Guyon Sopir Merak Mengenang PSBB, Penghasilan Sopir Babak Belur

CNN Indonesia
Kamis, 21 Apr 2022 10:02 WIB
Angga, sopir bus Merak-Jakarta sudah tiga kali tak membawa busnya mengaspal lantaran sepi penumpang. Ia pun terpaksa bermalam di Terminal Kampung Rambutan.
Angga, sopir bus jurusan Merak-Jakarta sudah tiga kali tak membawa busnya mengaspal lantaran sepi penumpang. (CNN Indonesia/Andry Novelino)
Jakarta, CNN Indonesia --

Angga menyetel musik dangdut koplo keras-keras selagi menunggu malam. Gawainya dicolok ke kabel penghubung pengeras suara bus.

Ia berselonjor di kursi depan, sesekali kepalanya naik turun mengikuti irama hentakan gendang. Jarum jam menunjukkan pukul 16.14 WIB saat itu.

Tiga orang rekannya--yang duduk di sebelah dan belakang-- melakukan aktivitas tak jauh berbeda. Di samping bus mereka, berjejer bus lainnya yang tak terisi penumpang.

ADVERTISEMENT

SCROLL TO CONTINUE WITH CONTENT

"Nanti insyaallah berangkat jam delapan," kata Angga kepada CNNIndonesia.com, Selasa (19/4). Bus belum terisi satu orang penumpang pun.

Angga adalah seorang sopir bus jurusan Kampung Rambutan-Merak.
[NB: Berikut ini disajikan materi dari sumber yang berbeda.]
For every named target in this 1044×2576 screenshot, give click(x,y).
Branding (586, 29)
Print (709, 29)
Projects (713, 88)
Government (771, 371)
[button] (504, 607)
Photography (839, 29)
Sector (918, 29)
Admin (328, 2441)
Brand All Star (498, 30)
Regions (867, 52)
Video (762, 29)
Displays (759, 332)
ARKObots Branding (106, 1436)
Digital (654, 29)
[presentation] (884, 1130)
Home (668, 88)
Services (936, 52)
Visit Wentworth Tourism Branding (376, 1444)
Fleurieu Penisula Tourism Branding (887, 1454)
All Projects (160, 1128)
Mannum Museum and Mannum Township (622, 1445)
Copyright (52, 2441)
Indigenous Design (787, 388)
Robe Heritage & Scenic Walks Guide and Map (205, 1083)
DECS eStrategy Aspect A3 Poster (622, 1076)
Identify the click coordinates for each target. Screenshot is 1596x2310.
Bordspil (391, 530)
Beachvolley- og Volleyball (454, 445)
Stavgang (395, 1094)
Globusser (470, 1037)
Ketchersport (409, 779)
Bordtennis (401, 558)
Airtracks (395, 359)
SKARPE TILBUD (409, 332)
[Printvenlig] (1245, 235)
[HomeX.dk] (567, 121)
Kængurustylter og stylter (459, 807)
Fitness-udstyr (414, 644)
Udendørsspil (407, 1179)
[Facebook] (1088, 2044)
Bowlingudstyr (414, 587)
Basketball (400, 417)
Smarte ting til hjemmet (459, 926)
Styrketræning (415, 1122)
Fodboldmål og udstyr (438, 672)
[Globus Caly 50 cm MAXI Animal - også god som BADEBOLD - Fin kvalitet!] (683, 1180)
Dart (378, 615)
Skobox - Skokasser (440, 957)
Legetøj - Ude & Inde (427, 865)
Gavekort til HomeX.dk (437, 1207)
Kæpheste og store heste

Tiga orang rekannya itu, adalah sopir dan kenek bus lain, dengan rute serupa. Mereka tengah beristirahat sambil menunggu waktu berangkat, sore itu.

Sudah tiga hari Angga tidak melakukan perjalanan ke Merak. Ia hanya makan dan tidur di Terminal Kampung Rambutan, Jakarta Timur, tempat busnya mangkal. Makan di warung-warung sekitar terminal, tidur di dalam bus. Mengemudi sesekali.

"Sudah tiga hari kita gugur," kata Angga.

Sehari-hari, Angga membawa bus ekonomi yang berkapasitas 50-60 orang penumpang. Ia bekerja dengan sistem setoran ke PO Bus. Berangkat dari Merak ke Jakarta, ia harus menyetor uang setelah kembali lagi ke Merak.

Supaya tak nombok dan menutup operasional, minimal ia harus membawa 20 penumpang sekali jalan. Adapun tiket untuk satu orang penumpang sekitar Rp50 ribu.

"Kalau penumpang dikit, kitanya enggak nutup buat setoran. Minimal 20 orang baru bisa jalan," katanya.

Jika penumpang yang berangkat tak sampai 20 orang, ia akan mengoper penumpang dari busnya ke bus lain. Di jalanan, hal itu dikenal dengan istilah jual mbek (kambing). Dalam tiga hari ini, hal itu yang dilakukan Angga.

"Kita jalan bareng, kompromi. Siapa ni yang mau berangkat, yang pengen berangkat yaudah oper penumpang," katanya.

"Bukannya kita enggak mau berangkat. Saya juga rumah di Merak, pengen pulang lah. Berhubung keadaan dan kondisi tidak memungkinkan ya apa boleh buat," ujarnya menambahkan.



Pandemi Covid-19 dan Harapan Tahun Ini

Angga bercerita sebelum pandemi Covid-19 merebak di Indonesia, ia bisa dua kali bolak-balik Merak-Kampung Rambutan, setiap harinya. Penumpang yang dibawa, bisa 30-40 setiap trip. Namun, tiga tahun belakangan, jalan sekali saja sulit.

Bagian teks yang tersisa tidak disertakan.